• [WHAT THIS TASK INVOLVES]: Pictures must not appear in your answer. Write out exactly the lines from the one with "This screenshot has width=749, height=510." through the last line of the entries below.

Start of Block

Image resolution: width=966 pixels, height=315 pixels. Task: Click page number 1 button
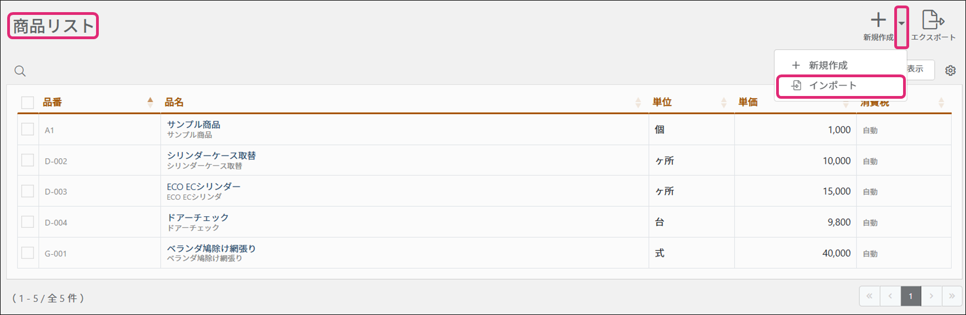(911, 296)
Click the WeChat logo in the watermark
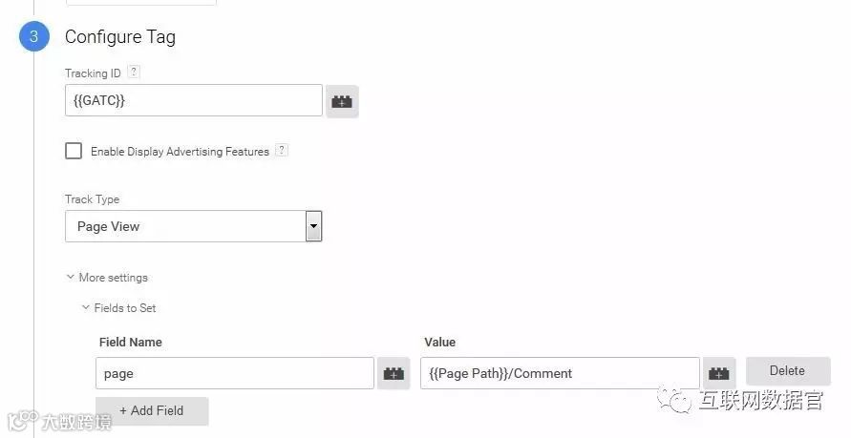Viewport: 851px width, 438px height. click(679, 400)
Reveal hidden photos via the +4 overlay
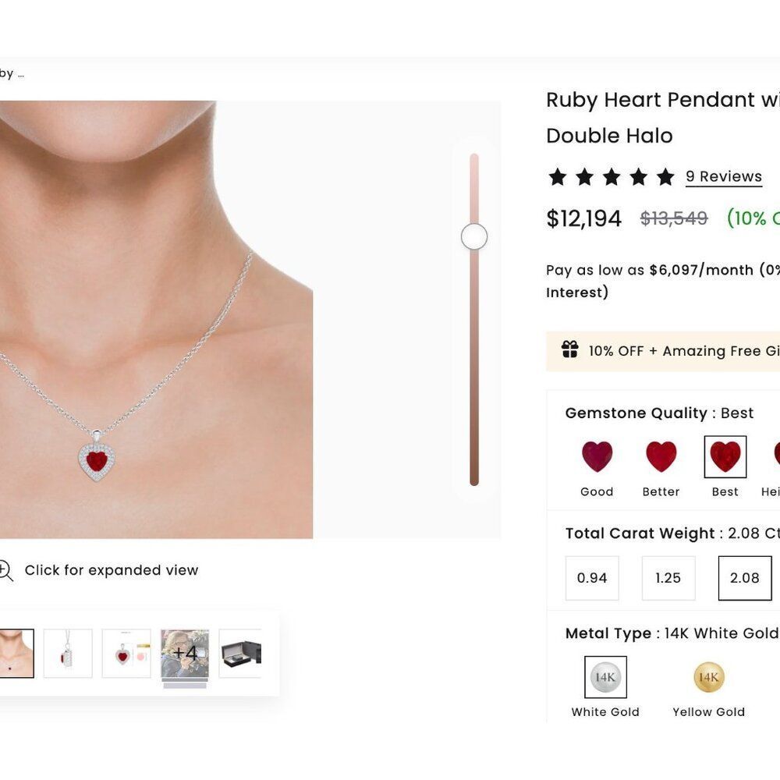 [185, 654]
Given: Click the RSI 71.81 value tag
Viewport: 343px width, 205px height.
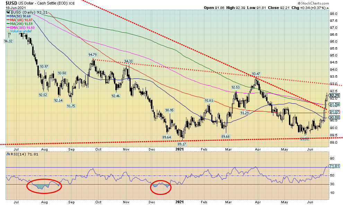Looking at the screenshot, I should [334, 166].
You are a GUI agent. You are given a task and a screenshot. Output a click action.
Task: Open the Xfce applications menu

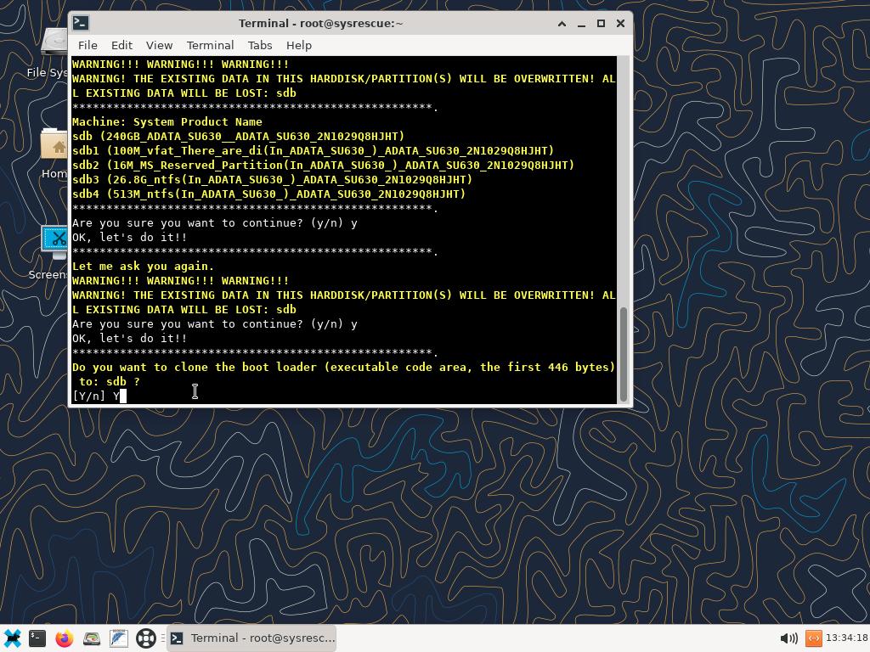point(12,638)
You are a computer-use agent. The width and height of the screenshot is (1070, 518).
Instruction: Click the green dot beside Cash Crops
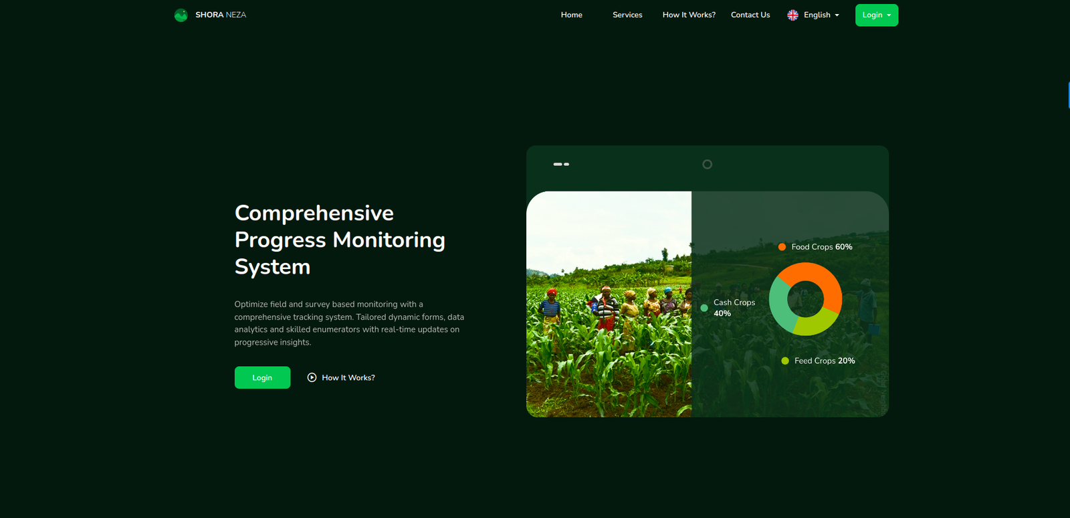pyautogui.click(x=704, y=308)
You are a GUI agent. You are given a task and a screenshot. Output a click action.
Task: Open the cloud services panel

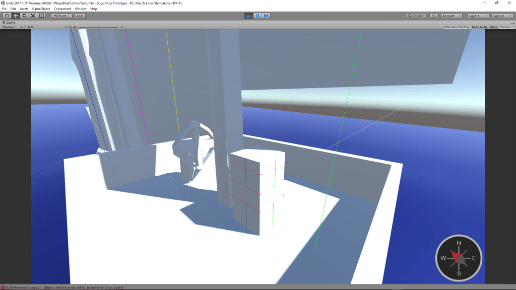[x=434, y=16]
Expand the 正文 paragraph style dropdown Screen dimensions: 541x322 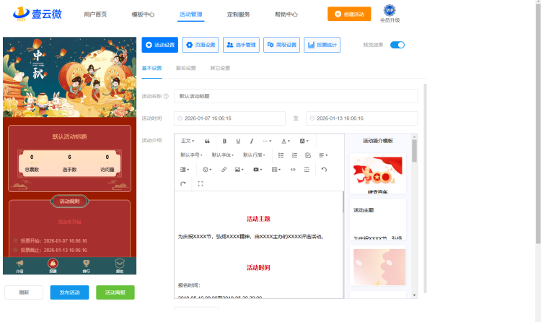click(188, 141)
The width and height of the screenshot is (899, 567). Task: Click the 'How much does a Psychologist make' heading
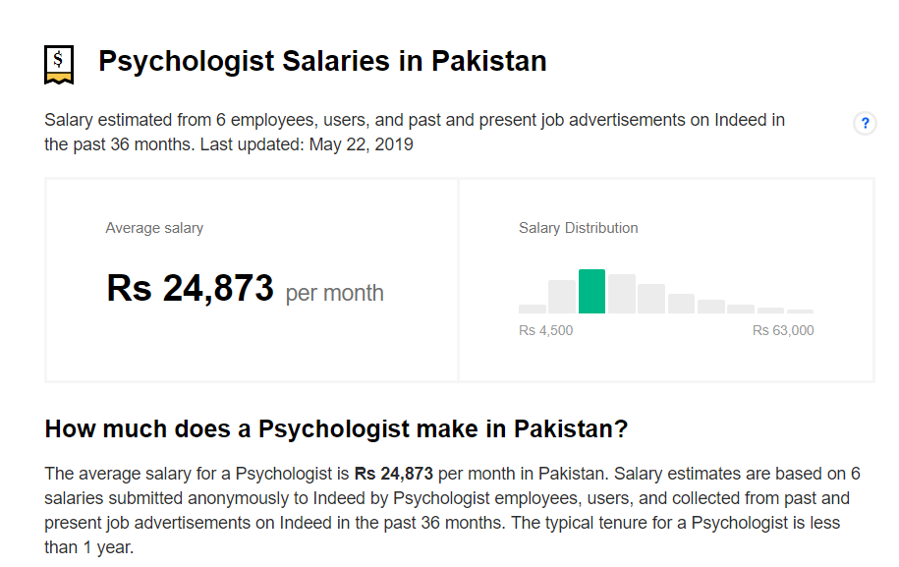coord(336,429)
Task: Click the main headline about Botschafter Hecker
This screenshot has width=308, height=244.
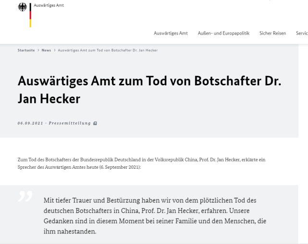Action: tap(149, 90)
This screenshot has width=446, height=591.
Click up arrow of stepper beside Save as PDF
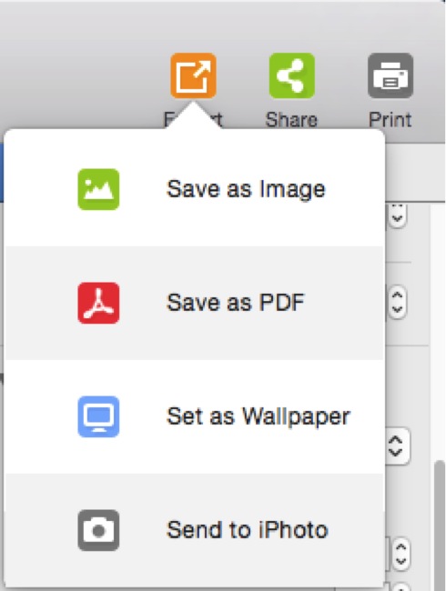coord(397,296)
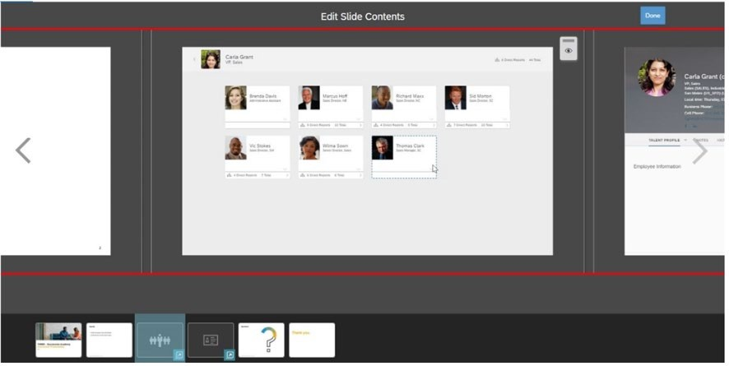Click link icon on profile card thumbnail
The image size is (729, 366).
point(230,354)
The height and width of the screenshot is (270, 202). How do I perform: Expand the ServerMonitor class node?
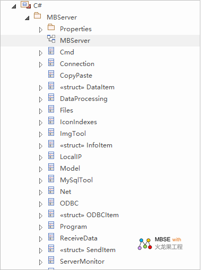41,262
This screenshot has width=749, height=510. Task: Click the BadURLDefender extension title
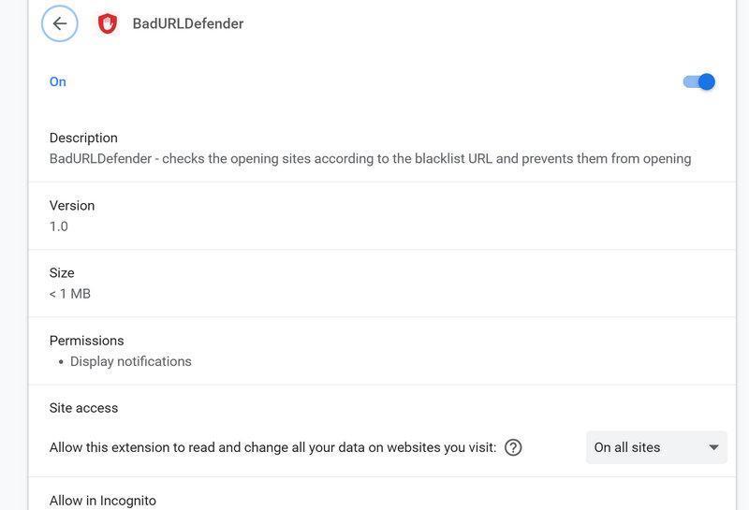click(x=188, y=23)
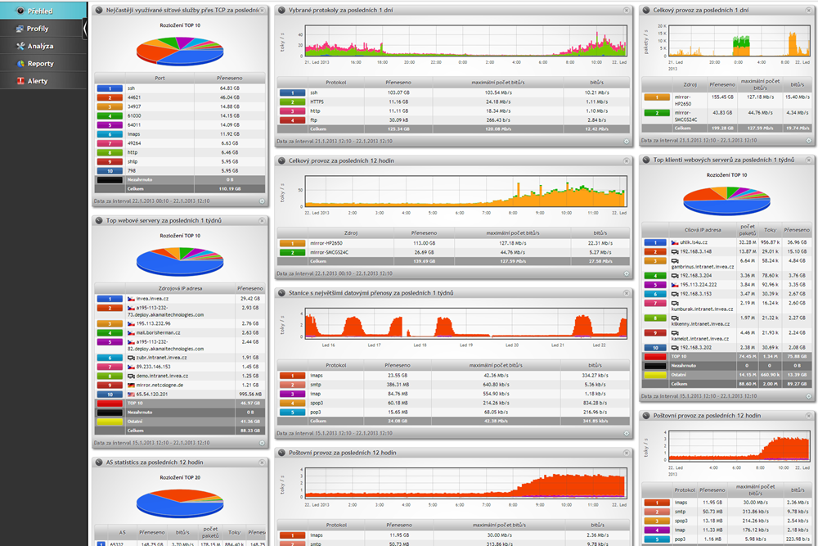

End of Block

• [ANSWER AREA]:
This screenshot has width=749, height=510. Task: Click the BadURLDefender extension title
click(x=188, y=23)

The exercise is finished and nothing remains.